Tuesday, December 2, 2014

Exploring The Limits of Parent Account Hierarchies in Salesforce

Salesforce.com started with the mid-market companies as their customers.  The last several years, they have been targeting larger enterprises and have been largely successful.  However, it has some room for improvement.  This IdeaExchange entry in particular explains the current limitations of the Parent Account Hierarchy.

Larger enterprises usually want to track different locations of the same company as separate accounts for one reason or another.  For example, the same company with offices in California and Florida may be owned by different account managers.  Or, resellers with offices in several countries may be managed by different channel managers.  However, the company itself would like to track opportunities and revenue for all those accounts together.

Salesforce does provide a standard field called "Parent Account".  If you have a one-level hierarchy, meaning all locations roll up to a single account, you can report by Parent Account to show that summary.  But as outlined in the above IdeaExchange entry, it has its limitations.

For one, as soon as you have multiple levels of the hierarchy, you can no longer report by just "Parent Account".

Secondly, if you have opportunities (or any other child object) related to that parent account, those opportunities will not show up in the report by Parent Account, as the Parent Account field is blank.  You lose the ability to use standard configuration to show report charts on your page layout, and have to resort to building custom VisualForce pages and Apex code to show the information at the parent account.

From a different perspective, an account manager who owns an account at a national level but has multiple locations, he now sees multiple accounts, even though he is really only dealing with people at a specific location.  This can of course be resolved by not assigning those irrelevant locations to that account manager.

For reseller accounts, a channel manager must now manage multiple accounts, and ensure each contact is tied to the right account.  This adds administrative burden for them, or for some other data administrator on their behalf.  And similarly, to get a complete view, you will now need custom VisualForce pages.

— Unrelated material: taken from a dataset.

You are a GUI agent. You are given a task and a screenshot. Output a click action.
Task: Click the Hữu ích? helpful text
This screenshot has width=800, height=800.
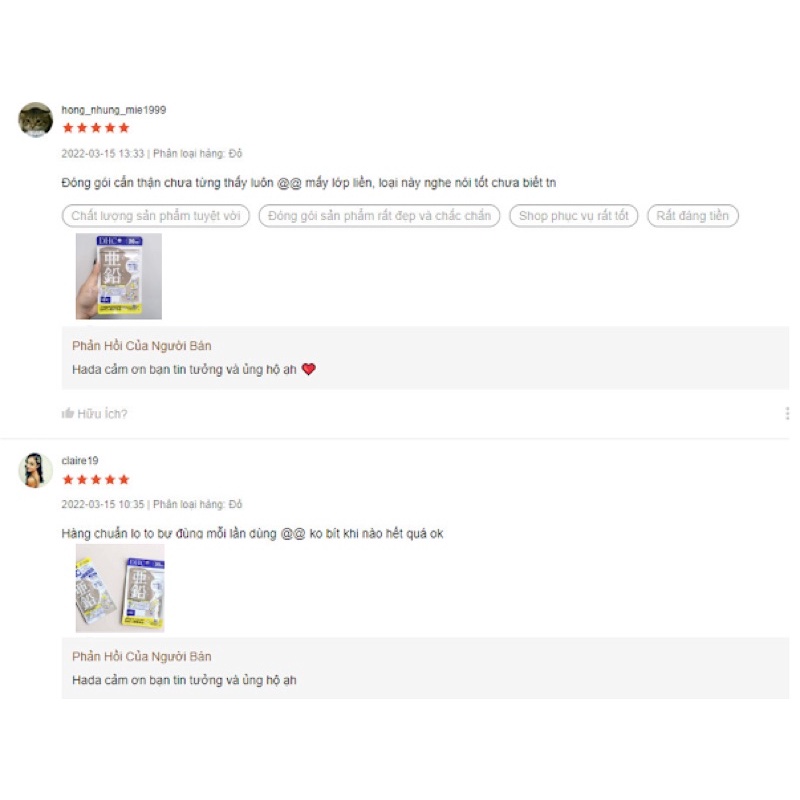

If the company is willing to limit itself to a single level hierarchy, there is a potential solution.  It is not completely standard configuration.  It requires that you create a parent account for all accounts for the sole purpose of tying all accounts together.  No other child objects will be related to this parent.  Also, even accounts that have a single location will need a parent account, potentially.  This allows you to still use the standard report charts on the page layout, as the chart can filter by "Parent Account Id".  You will still need custom VisualForce pages if you want to show record details as a related list.  This does require more resources to maintain, and sometimes it may not be worth it.  Each company will have to evaluate and balance its short term requirements and long term requirements against the available resources to develop and maintain such custom work, not only from an IT resource perspective, but a data administration perspective.